Coding projects

Classifying emotion elicited by failing form

Short but sweet
Duration
Feb 1, 2019
-
now
Jun 1, 2019
Type of project
University work
Tags
Affective Computing
Machine Learning
Programming
Research
Learnt skills
Python
Usability testing
Key work

Applications/websites don't always run as smoothly as desired, which can elicit negative emotions in its users. The field of Human Computer Interaction might be able to benefit from taking the affective state of the user into account during their interactions, to soften such blows. Measuring a user's emotion will, undeniably, raise some ethical questions. In this machine learning project, we focussed on trying to classify the emotions of 20 participants in relation to a two-time failed sign up process.

Project images
No pictures found.
Method
The failing form that users filled in 3 times before it succeeded. They filled it in under the pretence of joining a different kind of study.

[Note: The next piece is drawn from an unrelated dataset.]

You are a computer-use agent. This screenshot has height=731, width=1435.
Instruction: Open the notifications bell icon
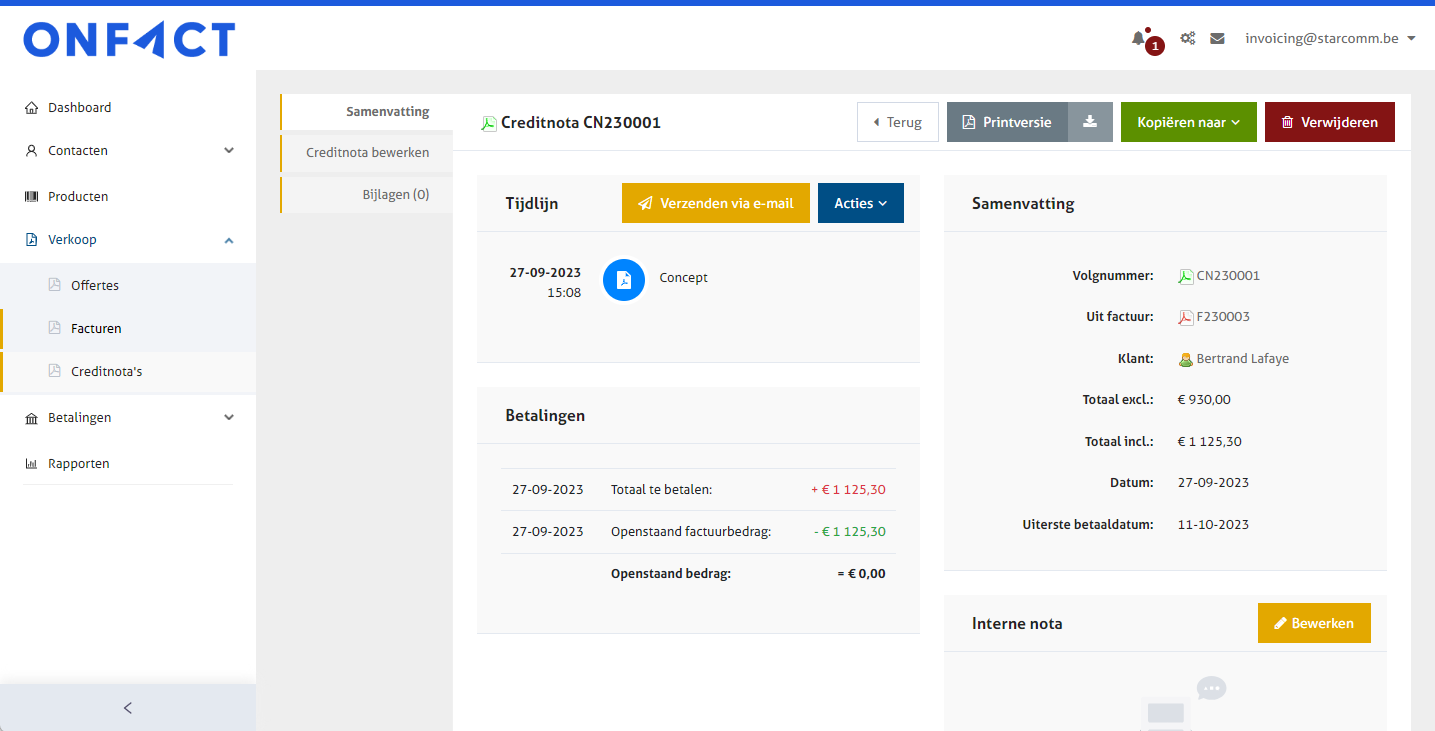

Previous papers have identified annoying factors in HCI, such as persistent pop-ups. With this university project, we tried to determine whether negative emotions, caused by annoying factors, can actually be measured. As mentioned briefly, participants of our experiment had to fill-in a sign up form that failed two times before succeeding, making them lose their information two times. We had several questions with regards to participants' emotions during this experience, such as: "How accurately can heart rate, galvanic skin response (sweat) and action units (sets of facial muscles) classify disappointment and frustration?'' and ''Which measurement (combination) works best in differing these emotions?''

We assumed that users would feel disappointment on the first time of losing their information and frustration after the second time. We made them fill in a post session questionnaire to test this assumption and verify a ground truth. We also measured their action units, heart rate and galvanic skin response during the experiment and used these features in various machine learning algorithms to classify between feelings of a neutral state (i.e. their state before starting to fill in the form), their ''after'' first submit state and ''after'' second submit state.

After data collection, we trained five machine learning models: Decision Trees (standard, random forests, LightGBM), Support Vector Machines and Logistic Regression. We made sure that we divided the data into training (75%) and test (25%) data in a fair way, using StratifiedShuffleSplit for a balanced test set. Our final tables and confusion matrices can be found in the paper, following this link.

Previous papers have identified annoying factors in HCI, such as persistent pop-ups. With this university project, we tried to determine whether negative emotions, caused by annoying factors, can actually be measured. As mentioned briefly, participants of our experiment had to fill-in a sign up form that failed two times before succeeding, making them lose their information two times. We had several questions with regards to participants' emotions during this experience, such as: "How accurately can heart rate, galvanic skin response (sweat) and action units (sets of facial muscles) classify disappointment and frustration?'' and ''Which measurement (combination) works best in differing these emotions?''

We assumed that users would feel disappointment on the first time of losing their information and frustration after the second time. We made them fill in a post session questionnaire to test this assumption and verify a ground truth. We also measured their action units, heart rate and galvanic skin response during the experiment and used these features in various machine learning algorithms to classify between feelings of a neutral state (i.e. their state before starting to fill in the form), their ''after'' first submit state and ''after'' second submit state.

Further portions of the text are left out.